1. Calcification deposits with a diameter of 6 mm or more in patients younger than 56 years of age were associated with shoulder pain.
2. A distance from calcification to tendon insertion of 6 mm or more in patients 56 years of age and older was associated with pain.
3. A signal on Colour Doppler was associated with shoulder pain.

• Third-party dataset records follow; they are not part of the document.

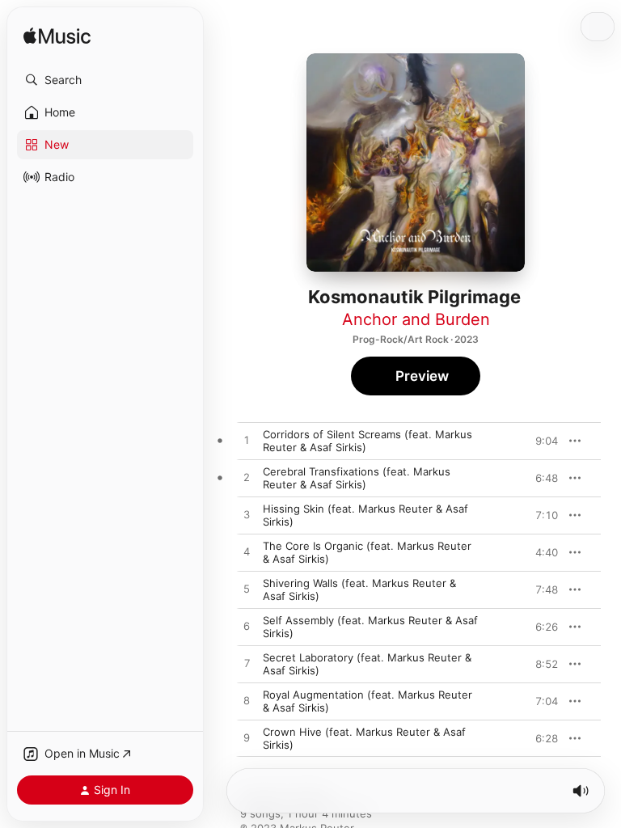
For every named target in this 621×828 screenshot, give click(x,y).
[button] (105, 80)
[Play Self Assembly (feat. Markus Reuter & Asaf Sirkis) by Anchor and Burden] (246, 626)
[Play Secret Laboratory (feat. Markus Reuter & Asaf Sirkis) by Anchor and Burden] (246, 664)
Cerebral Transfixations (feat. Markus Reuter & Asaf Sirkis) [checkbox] (356, 478)
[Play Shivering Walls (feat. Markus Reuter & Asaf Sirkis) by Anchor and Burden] (246, 589)
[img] (57, 36)
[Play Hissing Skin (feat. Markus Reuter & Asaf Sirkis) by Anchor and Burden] (246, 515)
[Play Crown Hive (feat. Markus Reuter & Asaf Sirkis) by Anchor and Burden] (246, 738)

Evidence Rating Level: 3 (Average)
The shoulder is a common anatomical site for musculoskeletal (MSK) pain. Previous research has shown that calcifications and pain are associated. Calcification size is relevant and shoulders with radiologically-detected calcific deposits >1.5 cm in length are more likely to be symptomatic. Ultrasound (US) is considered to be reliable in the detection and localization of calcifications associated with MSK pain. This case-control study aimed to further investigate US features associated with the presence of shoulder complaints. A total of 140 cases, aged 18-70 years, suffering from shoulder pain and referred for unilateral shoulder US were recruited between February 2018 and June 2020. Controls were invited on a voluntary basis and 62 were randomly selected. Results showed that a calcification size ≥6 mm when age <56 (p = 0.02) and a distance to tendon insertion ≥6 mm when age ≥56 (p = 0.009) were features on US only seen in symptomatic shoulders. Additionally, positive signal on Colour Doppler was more frequent in symptomatic participants (26/140 vs. 2/62, p = 0.003). The US criteria highlighted in this study may aid diagnosis when symptoms and physical examination are ambiguous.